It

Don’t you wish we’d just quit talking about it? Politics, religion, sex are all off the table, weather should be too.

It rained in Texas at the funeral of the drowned child, it was all anyone could talk about.  Winter’s getting warmer every year, they say, at the reception following the suicide’s memorial.

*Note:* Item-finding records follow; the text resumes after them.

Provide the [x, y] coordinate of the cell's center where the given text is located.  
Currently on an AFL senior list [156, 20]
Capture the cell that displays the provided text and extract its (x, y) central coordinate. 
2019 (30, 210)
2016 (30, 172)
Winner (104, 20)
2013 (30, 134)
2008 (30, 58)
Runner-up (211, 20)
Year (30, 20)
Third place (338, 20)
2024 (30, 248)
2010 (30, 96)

It’s the only safe topic, my wife says.

Thanksgiving, Christmas, and New Year’s, all impending, but first we have to get through hurricane season.

*

In everyone’s family, there’s one: watches the Doppler daily, calls you to let you know when there’s weather in your area.  Isn’t there always weather in the area?

Better take the kids to the basement, she says.

We don’t have a basement.

Maybe it’ll pass over.

I’ll paint the blood of a lamb on the door.

What?

We’ll go into the bathroom if the rain picks up anymore.

Good, good.

*

Saturday, it’s clear and warm, hot for the end of September.   I walk to the store.  Inside, the old man ahead of me doesn’t make eye contact with the cashier as he’s buying a pack of Camels. He wears the brim of his cap low on his forehead.

As I’m leaving, I pause, start as the door closes and he’s just on the other side.

This heat, he says, but doesn’t finish. Instead, he pulls his cap up, wipes his forehead with his sleeve, eyes cast down.

I know it, I tell him.

Don’t remember September being this hot before, not in my life time.

I nod, but he’s not looking.  I open my mouth, like there was something I was going to say.

For the life of me, I can’t think of it.